PREBIOTICS AND PROBIOTICS: Importance in gut health-

Probiotic and Prebiotic are the latest nutrition buzz words. It is not just a shuffling of vowels from ‘e to ‘o’, they are actually different and perform important roles. If we consider probiotics as seeds and gut as the soil then prebiotics is the fertilizers that would enhance this entire symbiotic process.2 They both improve our health by increasing the number of beneficial bacteria in the gut thereby preventing the invasion of harmful bacteria.
Prebiotics are a class of plant fiber that is non-digestible for humans but serves as a nesting ground for probiotic bacteria.

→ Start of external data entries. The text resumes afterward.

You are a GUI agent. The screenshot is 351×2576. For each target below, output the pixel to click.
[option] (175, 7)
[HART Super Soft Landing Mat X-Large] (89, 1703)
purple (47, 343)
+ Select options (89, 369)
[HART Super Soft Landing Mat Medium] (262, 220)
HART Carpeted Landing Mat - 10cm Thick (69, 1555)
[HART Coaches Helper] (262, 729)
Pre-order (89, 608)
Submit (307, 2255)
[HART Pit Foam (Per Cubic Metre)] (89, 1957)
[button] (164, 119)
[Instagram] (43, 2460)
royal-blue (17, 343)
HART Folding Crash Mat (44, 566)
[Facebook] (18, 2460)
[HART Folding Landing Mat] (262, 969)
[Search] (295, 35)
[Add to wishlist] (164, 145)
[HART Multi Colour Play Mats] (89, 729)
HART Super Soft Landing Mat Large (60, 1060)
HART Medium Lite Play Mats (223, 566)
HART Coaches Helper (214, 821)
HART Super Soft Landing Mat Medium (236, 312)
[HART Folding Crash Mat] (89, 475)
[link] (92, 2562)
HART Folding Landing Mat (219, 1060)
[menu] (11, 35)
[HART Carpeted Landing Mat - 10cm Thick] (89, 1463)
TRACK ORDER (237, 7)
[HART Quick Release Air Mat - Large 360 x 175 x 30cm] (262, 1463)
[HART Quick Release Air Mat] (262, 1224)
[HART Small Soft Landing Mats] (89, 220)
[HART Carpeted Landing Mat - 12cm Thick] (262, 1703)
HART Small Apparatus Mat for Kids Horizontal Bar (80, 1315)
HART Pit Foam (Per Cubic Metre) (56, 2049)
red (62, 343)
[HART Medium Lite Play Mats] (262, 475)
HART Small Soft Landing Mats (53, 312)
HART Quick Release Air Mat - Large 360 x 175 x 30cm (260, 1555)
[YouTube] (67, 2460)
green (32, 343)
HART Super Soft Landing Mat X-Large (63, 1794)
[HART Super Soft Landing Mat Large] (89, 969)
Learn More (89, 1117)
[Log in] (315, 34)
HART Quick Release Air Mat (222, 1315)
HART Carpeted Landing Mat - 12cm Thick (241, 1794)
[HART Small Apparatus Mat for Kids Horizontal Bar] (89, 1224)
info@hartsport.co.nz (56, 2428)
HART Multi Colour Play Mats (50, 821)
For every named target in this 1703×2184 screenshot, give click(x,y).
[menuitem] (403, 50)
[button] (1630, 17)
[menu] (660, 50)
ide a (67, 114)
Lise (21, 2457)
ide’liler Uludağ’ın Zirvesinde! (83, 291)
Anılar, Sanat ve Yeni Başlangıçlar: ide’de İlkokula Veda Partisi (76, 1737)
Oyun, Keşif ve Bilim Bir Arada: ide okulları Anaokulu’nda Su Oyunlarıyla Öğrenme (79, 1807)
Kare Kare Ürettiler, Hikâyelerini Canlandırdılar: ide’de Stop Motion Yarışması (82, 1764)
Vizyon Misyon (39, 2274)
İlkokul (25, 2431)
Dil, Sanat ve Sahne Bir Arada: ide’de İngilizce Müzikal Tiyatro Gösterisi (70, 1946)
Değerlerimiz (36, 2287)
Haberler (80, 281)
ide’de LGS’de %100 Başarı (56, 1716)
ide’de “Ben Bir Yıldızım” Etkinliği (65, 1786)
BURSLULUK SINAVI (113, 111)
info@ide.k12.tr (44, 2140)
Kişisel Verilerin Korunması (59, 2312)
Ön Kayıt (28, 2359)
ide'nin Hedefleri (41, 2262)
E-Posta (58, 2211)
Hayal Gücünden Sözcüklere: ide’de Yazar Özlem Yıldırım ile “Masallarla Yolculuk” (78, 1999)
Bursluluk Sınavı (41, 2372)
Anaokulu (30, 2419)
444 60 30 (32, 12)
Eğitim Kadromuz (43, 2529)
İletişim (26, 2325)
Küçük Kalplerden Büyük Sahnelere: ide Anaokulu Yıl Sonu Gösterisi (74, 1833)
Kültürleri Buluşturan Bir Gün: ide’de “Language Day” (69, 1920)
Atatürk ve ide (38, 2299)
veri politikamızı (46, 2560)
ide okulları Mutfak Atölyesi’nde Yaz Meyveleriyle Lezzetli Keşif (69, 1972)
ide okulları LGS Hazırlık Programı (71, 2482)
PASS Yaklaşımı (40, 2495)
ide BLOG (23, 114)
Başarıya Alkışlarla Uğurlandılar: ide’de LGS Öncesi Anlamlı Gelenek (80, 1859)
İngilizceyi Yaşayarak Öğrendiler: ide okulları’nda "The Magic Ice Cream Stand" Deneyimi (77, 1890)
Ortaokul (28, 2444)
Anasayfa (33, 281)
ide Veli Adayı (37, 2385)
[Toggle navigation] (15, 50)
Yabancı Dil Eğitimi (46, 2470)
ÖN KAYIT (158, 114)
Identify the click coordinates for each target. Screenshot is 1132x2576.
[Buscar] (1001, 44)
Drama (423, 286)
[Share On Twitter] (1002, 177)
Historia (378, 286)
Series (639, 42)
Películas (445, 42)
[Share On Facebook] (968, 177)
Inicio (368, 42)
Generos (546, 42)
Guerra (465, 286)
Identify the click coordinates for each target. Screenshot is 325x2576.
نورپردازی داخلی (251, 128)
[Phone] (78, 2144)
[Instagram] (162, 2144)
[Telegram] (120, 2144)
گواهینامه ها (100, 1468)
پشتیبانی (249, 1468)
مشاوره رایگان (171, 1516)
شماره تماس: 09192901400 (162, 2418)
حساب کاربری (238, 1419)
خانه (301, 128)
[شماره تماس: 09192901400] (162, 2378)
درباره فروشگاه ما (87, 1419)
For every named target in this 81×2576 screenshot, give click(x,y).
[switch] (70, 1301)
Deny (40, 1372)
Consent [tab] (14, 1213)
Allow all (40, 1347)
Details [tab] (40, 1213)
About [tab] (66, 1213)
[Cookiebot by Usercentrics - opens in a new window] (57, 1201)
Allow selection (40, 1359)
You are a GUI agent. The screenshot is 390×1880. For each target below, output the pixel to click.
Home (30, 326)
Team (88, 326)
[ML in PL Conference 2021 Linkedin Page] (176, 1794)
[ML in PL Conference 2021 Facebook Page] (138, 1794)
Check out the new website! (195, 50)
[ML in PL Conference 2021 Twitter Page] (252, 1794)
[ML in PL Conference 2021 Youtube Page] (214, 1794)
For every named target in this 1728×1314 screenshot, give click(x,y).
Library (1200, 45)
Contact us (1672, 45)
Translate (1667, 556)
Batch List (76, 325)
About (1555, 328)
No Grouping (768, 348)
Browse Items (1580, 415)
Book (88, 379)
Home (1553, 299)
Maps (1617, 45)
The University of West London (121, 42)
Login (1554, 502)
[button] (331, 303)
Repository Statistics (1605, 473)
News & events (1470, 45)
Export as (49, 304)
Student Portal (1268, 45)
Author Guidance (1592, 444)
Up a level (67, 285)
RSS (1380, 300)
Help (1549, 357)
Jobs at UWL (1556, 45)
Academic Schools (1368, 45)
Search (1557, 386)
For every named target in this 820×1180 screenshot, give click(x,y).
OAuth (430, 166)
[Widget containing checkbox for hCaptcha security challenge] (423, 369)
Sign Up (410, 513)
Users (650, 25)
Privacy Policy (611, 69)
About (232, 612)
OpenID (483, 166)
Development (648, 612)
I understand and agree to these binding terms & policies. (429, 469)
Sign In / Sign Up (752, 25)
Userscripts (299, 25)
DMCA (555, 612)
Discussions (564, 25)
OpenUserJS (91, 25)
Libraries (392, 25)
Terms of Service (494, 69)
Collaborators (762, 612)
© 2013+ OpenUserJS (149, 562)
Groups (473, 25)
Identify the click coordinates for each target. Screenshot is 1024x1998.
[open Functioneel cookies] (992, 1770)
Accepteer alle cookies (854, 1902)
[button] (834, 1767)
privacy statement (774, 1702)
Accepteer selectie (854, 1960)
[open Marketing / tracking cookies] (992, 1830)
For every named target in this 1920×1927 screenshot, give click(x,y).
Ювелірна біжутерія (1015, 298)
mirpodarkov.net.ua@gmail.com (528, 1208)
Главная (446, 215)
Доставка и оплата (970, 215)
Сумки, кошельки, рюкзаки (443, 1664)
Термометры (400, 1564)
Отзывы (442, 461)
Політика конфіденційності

Dietary sources of prebiotics

  • Green leafy vegetables and raw vegetables (garlic, onion, leeks, and chives)
  • Whole-grain and sprouted-grain breads, soyabeans, legumes and oats
  • Avocado and bananas
  • Apple cider vinegar (organic)

Probiotics are live microorganisms that can be consumed to increase the population of good bacteria in our gut microbiota. Most common probiotics contain strains of lactobacilli and bifidobacteria.

Dietary sources of probiotics:

  • Yogurt
  • Probiotic supplements

We conclude with a famous saying, “A strong gut feeling comes from a healthy gut.”